INPUT below:

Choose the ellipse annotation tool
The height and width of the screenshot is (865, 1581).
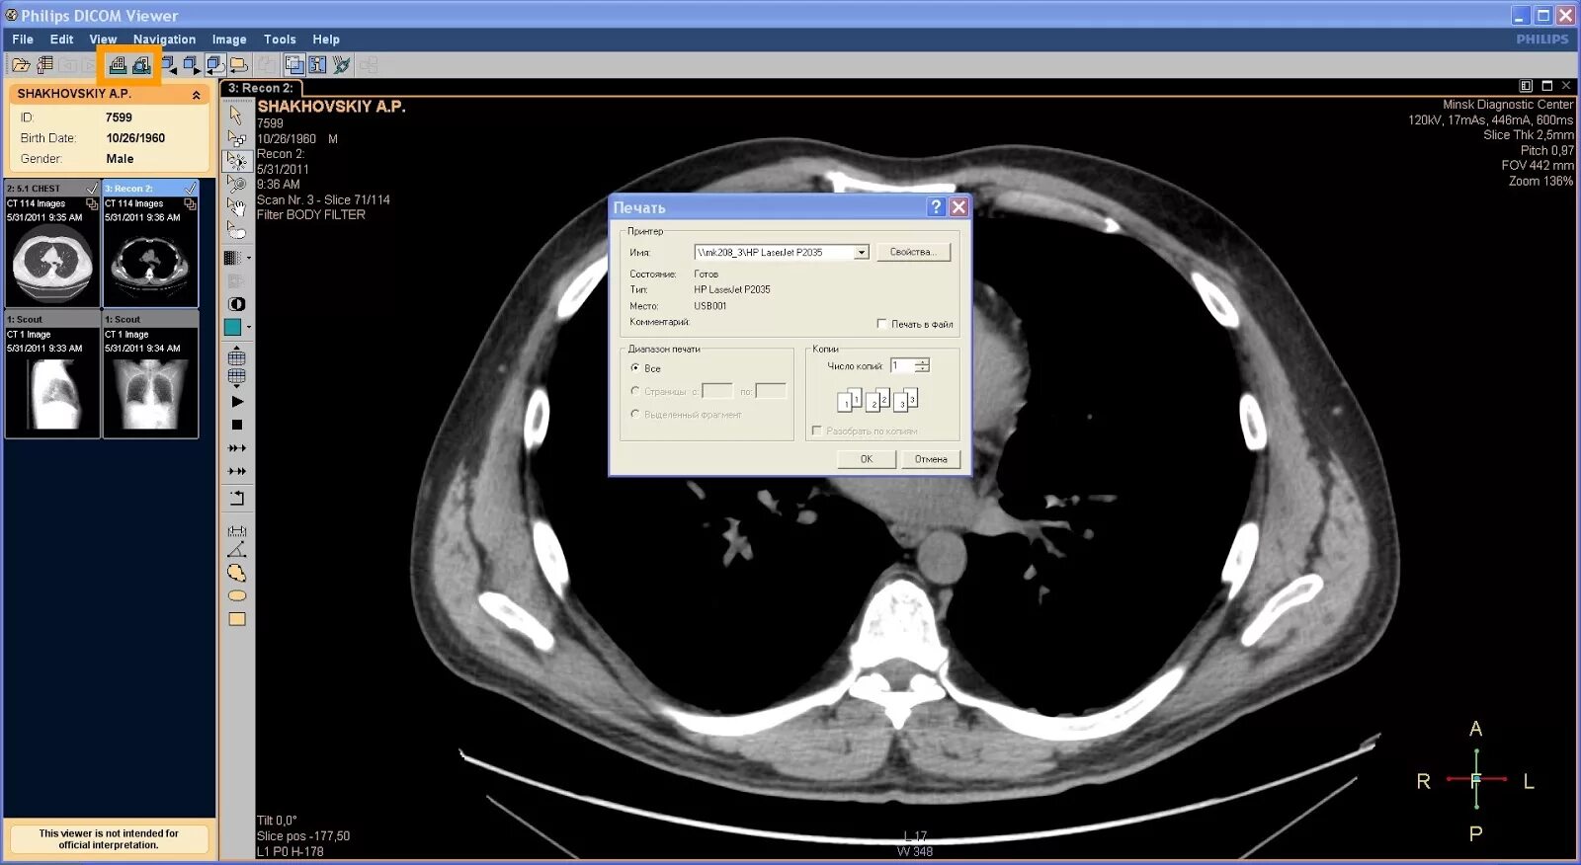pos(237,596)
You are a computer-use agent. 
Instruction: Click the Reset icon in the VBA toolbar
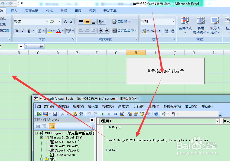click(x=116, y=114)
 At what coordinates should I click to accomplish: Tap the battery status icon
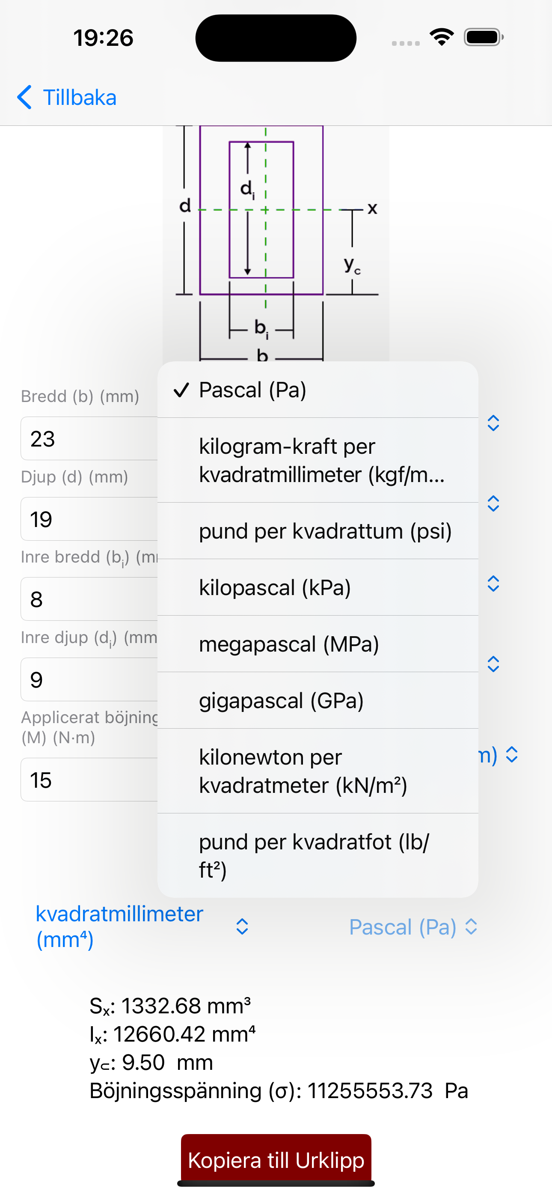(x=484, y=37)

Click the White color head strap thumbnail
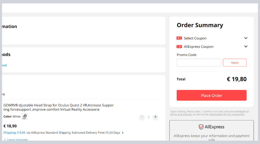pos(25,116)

End of INPUT.

:: WORK ITEM ::
Write the records above out again word for word, skipping each picture.

:: SOLUTION ::
Choose the ellipse annotation tool
The height and width of the screenshot is (865, 1581).
pos(237,596)
You are a computer-use agent. 
Instruction: Click the Reset icon in the VBA toolbar
click(x=116, y=114)
 At what coordinates should I click to accomplish: Tap the battery status icon
(x=484, y=37)

Click the White color head strap thumbnail
pos(25,116)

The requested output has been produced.